Bu yüzeysel mekanik kavrayış, TDH’nin 1970’li yıllarına özgü bir sığlıktır. O dönemin koyu demokratizmine kaynaklık eden iki ana teorik-ideolojik saplantıdan birini oluşturmuştur (Diğeri ise, Türkiye’nin sosyo ekonomik yapısının tahlilinde bağımlı kapitalizmin hakim hale geldiği gerçeğine gözlerini ısrarla kapatan «yarı feodal, yarı sömürge ülke» saplantısıdır).  Faşizme karşı mücadelenin ancak demokrasi uğruna mücadele olabileceğini, bu yüzden bir ülkede faşizm hüküm sürüyorsa şayet sosyalist devrimin mümkün ve geçerli olamayacağı şartlanması başta olmak üzere o dönemin bellibaşlı bütün stratejik ön kabullerinin temelinde büyük ölçüde bu cehalet yatar.

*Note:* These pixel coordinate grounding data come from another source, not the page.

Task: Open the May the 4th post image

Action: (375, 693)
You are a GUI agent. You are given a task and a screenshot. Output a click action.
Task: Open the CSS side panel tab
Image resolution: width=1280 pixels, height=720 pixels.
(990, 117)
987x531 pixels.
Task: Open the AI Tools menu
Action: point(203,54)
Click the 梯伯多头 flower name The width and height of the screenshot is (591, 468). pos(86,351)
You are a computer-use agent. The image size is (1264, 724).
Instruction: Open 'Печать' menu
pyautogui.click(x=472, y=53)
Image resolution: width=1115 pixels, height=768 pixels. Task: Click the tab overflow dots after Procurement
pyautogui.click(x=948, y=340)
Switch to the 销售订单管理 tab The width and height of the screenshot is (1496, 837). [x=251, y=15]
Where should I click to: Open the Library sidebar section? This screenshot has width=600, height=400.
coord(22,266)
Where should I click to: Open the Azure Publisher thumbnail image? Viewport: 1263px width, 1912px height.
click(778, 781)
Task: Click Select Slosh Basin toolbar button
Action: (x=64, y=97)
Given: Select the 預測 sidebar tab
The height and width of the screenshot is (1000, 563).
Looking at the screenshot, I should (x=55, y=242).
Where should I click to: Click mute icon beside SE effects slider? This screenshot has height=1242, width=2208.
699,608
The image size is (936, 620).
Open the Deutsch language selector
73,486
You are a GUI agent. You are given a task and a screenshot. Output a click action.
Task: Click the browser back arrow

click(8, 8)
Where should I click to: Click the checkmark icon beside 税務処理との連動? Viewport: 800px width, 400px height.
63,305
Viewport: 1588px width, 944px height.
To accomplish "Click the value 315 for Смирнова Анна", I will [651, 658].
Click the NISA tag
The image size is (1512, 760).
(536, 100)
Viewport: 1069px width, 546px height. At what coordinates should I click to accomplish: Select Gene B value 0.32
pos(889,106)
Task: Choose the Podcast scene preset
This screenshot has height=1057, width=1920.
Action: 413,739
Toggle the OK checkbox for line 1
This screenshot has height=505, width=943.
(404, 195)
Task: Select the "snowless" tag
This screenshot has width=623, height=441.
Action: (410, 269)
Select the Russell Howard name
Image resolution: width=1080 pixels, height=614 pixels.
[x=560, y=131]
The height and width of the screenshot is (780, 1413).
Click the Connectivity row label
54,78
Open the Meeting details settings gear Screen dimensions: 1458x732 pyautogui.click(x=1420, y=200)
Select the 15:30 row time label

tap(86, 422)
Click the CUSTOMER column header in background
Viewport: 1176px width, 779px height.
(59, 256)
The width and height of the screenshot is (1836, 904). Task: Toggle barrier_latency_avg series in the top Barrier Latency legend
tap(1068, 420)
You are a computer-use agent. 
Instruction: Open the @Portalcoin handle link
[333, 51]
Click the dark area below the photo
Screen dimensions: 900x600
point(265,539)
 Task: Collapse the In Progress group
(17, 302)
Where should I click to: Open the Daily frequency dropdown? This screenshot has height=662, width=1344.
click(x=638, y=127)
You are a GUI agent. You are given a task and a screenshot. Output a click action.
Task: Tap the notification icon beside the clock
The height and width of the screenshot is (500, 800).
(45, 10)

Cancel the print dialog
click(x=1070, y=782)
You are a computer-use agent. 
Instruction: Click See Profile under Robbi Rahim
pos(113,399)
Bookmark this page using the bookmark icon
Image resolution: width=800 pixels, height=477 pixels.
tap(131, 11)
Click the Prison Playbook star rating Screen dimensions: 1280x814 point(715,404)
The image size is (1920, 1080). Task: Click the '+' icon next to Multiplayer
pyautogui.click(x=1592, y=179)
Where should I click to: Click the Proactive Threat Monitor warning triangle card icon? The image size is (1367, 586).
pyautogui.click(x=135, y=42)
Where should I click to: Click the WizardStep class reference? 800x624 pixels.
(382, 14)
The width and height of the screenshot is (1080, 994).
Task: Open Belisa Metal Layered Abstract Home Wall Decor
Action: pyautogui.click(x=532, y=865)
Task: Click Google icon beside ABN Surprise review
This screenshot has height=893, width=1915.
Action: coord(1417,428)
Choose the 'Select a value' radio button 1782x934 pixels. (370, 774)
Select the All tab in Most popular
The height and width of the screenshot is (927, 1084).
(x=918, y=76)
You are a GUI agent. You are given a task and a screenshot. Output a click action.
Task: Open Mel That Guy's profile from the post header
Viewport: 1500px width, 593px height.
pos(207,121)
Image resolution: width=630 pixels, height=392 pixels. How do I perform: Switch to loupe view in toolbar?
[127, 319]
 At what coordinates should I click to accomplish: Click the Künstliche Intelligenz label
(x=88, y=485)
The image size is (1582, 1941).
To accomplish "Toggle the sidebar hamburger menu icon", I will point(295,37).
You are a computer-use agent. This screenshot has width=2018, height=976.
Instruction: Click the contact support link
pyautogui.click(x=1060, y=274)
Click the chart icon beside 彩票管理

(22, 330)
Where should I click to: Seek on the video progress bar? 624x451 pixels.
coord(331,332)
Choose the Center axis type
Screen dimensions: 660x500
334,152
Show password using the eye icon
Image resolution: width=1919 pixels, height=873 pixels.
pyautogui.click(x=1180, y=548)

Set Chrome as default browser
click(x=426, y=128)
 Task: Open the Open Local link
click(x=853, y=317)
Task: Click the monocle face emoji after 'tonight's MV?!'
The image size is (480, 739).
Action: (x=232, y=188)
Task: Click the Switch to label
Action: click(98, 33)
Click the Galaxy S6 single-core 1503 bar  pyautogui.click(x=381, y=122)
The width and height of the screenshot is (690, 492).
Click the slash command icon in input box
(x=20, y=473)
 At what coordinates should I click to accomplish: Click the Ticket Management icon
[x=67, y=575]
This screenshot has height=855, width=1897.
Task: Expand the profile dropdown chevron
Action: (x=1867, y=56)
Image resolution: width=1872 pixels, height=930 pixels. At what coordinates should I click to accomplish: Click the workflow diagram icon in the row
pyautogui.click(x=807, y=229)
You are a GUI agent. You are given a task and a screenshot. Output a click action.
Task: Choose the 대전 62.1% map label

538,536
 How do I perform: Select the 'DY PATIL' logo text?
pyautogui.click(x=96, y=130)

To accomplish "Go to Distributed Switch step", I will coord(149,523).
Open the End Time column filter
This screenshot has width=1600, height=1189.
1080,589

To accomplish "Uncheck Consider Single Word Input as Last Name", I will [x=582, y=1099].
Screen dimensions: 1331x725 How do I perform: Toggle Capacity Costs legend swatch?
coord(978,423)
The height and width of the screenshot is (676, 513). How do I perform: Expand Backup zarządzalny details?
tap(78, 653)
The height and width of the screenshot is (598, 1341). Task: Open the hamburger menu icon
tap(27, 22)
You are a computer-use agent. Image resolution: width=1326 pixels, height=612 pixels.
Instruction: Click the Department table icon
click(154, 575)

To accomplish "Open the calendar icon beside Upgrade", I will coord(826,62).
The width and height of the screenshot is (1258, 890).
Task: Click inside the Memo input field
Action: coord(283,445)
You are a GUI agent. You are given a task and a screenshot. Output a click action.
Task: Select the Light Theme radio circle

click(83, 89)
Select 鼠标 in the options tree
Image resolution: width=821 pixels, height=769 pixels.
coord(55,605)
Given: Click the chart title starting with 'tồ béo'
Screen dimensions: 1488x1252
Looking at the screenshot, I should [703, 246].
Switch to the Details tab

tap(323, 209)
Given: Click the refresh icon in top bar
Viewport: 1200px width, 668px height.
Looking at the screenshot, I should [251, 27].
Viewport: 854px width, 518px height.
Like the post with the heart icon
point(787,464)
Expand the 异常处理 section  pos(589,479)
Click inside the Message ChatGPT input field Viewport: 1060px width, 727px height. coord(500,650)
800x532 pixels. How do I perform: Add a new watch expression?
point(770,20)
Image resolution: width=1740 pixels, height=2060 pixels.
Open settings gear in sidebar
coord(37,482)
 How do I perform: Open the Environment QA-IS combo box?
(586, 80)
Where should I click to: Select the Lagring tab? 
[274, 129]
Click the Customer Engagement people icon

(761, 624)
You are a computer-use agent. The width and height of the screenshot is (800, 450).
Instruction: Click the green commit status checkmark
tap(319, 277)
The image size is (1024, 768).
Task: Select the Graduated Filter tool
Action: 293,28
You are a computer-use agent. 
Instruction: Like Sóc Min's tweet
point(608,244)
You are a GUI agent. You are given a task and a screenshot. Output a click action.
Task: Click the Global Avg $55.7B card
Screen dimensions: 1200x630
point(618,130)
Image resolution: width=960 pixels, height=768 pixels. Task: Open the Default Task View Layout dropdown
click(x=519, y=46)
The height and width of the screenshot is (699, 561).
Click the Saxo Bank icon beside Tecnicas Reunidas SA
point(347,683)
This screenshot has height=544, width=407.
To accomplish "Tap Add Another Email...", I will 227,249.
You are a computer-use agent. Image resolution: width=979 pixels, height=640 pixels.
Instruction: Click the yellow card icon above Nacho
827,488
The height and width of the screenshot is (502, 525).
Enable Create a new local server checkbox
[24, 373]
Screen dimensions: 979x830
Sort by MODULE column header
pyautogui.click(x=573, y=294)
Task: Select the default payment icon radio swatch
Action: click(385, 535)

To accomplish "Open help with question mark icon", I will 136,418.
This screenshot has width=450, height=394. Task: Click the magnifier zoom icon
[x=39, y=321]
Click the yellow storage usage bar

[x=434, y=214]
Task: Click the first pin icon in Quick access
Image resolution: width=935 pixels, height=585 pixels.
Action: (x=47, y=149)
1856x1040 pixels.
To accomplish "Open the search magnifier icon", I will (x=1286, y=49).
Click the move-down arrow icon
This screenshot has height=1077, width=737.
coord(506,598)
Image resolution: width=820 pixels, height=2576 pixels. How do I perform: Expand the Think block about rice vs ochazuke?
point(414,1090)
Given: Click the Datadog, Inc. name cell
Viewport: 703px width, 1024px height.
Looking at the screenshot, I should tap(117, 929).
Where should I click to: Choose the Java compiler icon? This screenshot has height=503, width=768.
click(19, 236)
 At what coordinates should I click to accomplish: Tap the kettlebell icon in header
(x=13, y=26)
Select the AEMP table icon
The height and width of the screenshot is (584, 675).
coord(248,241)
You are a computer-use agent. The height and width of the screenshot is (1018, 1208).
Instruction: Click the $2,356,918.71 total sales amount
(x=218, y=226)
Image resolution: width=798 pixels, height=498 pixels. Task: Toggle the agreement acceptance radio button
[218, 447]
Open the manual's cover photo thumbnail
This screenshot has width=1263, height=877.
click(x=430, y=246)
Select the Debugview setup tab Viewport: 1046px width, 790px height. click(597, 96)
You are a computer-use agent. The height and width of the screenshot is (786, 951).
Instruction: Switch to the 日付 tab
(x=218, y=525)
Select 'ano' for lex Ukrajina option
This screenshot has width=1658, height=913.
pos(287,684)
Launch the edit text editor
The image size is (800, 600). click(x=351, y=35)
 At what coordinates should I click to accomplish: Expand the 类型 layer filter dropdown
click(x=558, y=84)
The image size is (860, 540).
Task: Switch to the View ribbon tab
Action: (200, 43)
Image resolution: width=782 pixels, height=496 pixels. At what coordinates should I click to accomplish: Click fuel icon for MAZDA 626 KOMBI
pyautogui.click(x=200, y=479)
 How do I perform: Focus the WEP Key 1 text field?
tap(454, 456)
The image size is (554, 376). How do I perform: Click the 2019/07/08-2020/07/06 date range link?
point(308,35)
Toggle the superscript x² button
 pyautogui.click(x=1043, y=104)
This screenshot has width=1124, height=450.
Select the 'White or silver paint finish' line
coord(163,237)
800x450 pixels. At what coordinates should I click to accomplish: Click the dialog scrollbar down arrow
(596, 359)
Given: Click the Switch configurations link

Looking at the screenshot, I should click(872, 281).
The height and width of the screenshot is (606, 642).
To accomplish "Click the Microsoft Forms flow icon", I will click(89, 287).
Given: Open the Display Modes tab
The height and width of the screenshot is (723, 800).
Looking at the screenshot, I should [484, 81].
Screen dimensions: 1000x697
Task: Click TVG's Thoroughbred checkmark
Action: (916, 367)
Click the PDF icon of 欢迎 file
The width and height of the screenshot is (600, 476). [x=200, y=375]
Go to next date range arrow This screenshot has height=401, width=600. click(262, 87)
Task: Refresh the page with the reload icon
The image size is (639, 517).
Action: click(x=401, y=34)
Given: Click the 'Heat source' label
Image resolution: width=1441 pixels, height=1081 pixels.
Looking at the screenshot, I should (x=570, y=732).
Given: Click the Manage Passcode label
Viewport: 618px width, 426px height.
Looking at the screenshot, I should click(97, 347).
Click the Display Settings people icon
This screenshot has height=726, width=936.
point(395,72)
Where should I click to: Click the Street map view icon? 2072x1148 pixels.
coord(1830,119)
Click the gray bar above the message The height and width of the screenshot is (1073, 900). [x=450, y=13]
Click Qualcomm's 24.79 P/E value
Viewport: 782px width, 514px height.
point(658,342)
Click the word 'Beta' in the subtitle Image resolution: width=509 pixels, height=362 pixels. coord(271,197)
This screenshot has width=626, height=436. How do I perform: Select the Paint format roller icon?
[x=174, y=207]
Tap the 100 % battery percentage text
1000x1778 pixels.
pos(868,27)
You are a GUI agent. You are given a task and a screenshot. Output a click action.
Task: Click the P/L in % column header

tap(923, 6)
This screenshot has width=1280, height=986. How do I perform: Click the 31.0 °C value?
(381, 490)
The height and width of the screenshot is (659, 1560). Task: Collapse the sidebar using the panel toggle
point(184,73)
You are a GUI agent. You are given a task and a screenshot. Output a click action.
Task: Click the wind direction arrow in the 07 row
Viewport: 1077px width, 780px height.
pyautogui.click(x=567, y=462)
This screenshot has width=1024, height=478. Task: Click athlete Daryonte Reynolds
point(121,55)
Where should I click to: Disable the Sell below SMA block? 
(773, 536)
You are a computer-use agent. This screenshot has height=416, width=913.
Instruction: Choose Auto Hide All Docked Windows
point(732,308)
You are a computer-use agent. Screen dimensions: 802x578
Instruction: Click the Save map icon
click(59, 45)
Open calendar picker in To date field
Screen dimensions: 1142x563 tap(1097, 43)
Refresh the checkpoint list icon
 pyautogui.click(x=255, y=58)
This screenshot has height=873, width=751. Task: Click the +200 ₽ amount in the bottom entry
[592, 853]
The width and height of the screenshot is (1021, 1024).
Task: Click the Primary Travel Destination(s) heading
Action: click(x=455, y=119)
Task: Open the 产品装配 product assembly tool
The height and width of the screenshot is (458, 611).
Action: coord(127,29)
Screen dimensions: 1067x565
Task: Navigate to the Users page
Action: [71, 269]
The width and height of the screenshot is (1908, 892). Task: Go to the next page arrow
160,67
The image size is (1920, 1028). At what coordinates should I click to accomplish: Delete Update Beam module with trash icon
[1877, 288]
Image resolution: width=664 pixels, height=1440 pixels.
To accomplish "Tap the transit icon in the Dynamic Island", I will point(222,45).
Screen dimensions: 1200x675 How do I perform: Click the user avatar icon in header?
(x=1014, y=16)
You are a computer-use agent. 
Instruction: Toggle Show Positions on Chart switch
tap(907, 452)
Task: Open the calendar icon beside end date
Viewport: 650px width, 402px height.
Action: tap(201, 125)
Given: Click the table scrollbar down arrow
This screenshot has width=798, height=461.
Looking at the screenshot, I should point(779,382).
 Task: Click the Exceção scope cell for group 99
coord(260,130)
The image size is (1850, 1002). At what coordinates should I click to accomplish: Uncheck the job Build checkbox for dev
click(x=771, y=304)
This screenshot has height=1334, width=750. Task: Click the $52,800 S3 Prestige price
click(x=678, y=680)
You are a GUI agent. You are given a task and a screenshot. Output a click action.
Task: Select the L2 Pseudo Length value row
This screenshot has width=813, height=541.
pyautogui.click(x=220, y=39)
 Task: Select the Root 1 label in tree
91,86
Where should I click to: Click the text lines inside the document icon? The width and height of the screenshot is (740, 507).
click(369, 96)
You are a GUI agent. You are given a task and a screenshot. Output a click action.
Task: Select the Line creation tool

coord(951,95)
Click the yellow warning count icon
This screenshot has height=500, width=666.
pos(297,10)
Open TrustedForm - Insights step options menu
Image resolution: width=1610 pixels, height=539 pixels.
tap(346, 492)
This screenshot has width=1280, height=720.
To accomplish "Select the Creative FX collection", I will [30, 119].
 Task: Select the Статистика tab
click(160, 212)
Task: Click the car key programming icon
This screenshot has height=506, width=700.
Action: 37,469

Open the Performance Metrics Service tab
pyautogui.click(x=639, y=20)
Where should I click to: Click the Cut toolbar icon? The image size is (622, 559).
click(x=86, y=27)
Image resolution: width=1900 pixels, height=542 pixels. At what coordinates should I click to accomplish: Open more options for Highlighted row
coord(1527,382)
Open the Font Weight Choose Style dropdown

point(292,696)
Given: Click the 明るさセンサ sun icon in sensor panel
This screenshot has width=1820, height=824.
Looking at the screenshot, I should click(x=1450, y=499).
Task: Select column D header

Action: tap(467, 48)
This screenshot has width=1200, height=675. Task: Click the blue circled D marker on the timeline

O yıllarda etkin olan halkçı demokratizmin «aşamalı devrim” anlayışının bir yerde kaynağını oluşturan bu mekanik kavrayış, bugün tersyüz olmuş bir biçim altında, bu kez keskin bir sosyalist devrim savunuculuğu arkasına saklanan liberal demokrat budalalık olarak karşımıza çıkmaktadır. Söylem ve görüntü değişmiştir ama kafa aynı kafadır: «Eğer faşizm hâlâ hüküm sürüyorsa o zaman gündemdeki devrim demokratik devrim olmak zorundadır. Yok, kapitalizmin sosyo ekonomik ve toplumsal yapıdaki hakimiyeti çıplak gözle bile görülecek kadar açık hale gelmişse o zaman gündemdeki devrim doğal olarak sosyalist devrimdir. Bu durumda demek ki rejimin biçimi de değişmiştir…». Neoliberalizmin çekim gücüne kapılmış neo Bernsteinci liberal budalalığın mantığı bu kadar ilkel ve basit işlemektedir.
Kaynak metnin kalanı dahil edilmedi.